> _課題一覧_:
1 – 非侵襲的陽圧換気法の文章について、次の問いに答えよ。
(a) 多施設共同試験は何ヵ国の何施設で行われたか。
(b) 最近の単一施設の無作為試験で、非侵襲的陽圧換気法の利益はどうなったか。
(c) 対象患者は抜管前に何時間以上の機械的人工呼吸を受けていたか。
2 – 非侵襲的陽圧換気法の文章のうち、「抜管後の呼吸不全に対する非侵襲的陽圧換気法」を含む語句で始まり「亡率に及ぼす影響を評価した.」で終わる部分を、一字も変えずに書き写せ。
3 – 非侵襲的陽圧換気法の文章を、最後の文に続けて書き進めてください。

> _表示テキスト_:
抜管後の呼吸不全に対する非侵襲的陽圧換気法
Noninvasive Positive-Pressure Ventilation for Respiratory Failure after Extubation
A. Esteban and Others
抜管して機械的人工呼吸を中止したあとに再挿管が必要となることはまれではなく,死亡率の上昇と関連している.非侵襲的陽圧換気法は,抜管後に呼吸不全をきたした患者に対する有望な治療法として提案されてきたが,最近,単一施設で行われた無作為試験では,その利益は確認されなかった.多施設共同無作為試験を実施し,非侵襲的陽圧換気法がこのような臨床状況における死亡率に及ぼす影響を評価した.
8 ヵ国 37 施設において,48 時間以上の機械的人工呼吸後に選択的に抜管され,抜管後 48 時間以内に呼吸不全をきたした患者を,呼吸マスクによる非侵襲的陽圧換気法または標準的内科的治療に無作為に割付けた.

> _抜粋記録_:
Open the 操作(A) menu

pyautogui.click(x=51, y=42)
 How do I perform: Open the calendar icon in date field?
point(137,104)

* * *

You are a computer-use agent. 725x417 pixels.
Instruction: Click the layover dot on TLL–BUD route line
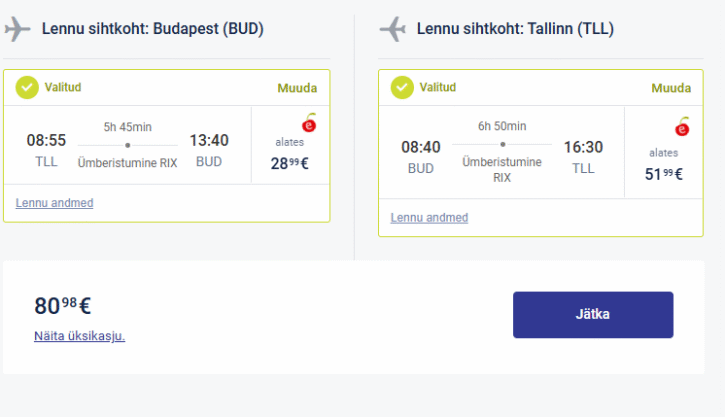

> _解答一覧_:
1 –
(a) 8 ヵ国 37 施設
(b) 確認されなかった
(c) 48 時間以上

2 –
抜管後の呼吸不全に対する非侵襲的陽圧換気法
Noninvasive Positive-Pressure Ventilation for Respiratory Failure after Extubation
A. Esteban and Others
抜管して機械的人工呼吸を中止したあとに再挿管が必要となることはまれではなく,死亡率の上昇と関連している.非侵襲的陽圧換気法は,抜管後に呼吸不全をきたした患者に対する有望な治療法として提案されてきたが,最近,単一施設で行われた無作為試験では,その利益は確認されなかった.多施設共同無作為試験を実施し,非侵襲的陽圧換気法がこのような臨床状況における死亡率に及ぼす影響を評価した.

3 –
中間解析の結果,試験を早期に中止した.この時点で,ベースライン時の特徴が類似する患者計 221 例について,非侵襲的換気(114 例)または標準的内科的治療(107 例)への無作為割付けが完了していた.再挿管の必要性について,非侵襲的換気群と標準的治療群のあいだに差はなかった(再挿管率,両群とも 48%;非侵襲的換気群の相対リスク 0.99;95%信頼区間 0.76~1.30).集中治療室での死亡率は,非侵襲的換気群のほうが標準的治療群よりも高く(25% 対 14%;相対リスク 1.78;95%信頼区間 1.03~3.20;P=0.048),呼吸不全から再挿管までの時間の中央値は,非侵襲的換気群のほうが長かった(12 時間 対 2 時間 30 分,P=0.02).
抜管後に呼吸不全をきたした任意抽出の患者において,非侵襲的陽圧換気法では再挿管の必要性は回避できず,死亡率は減少しない.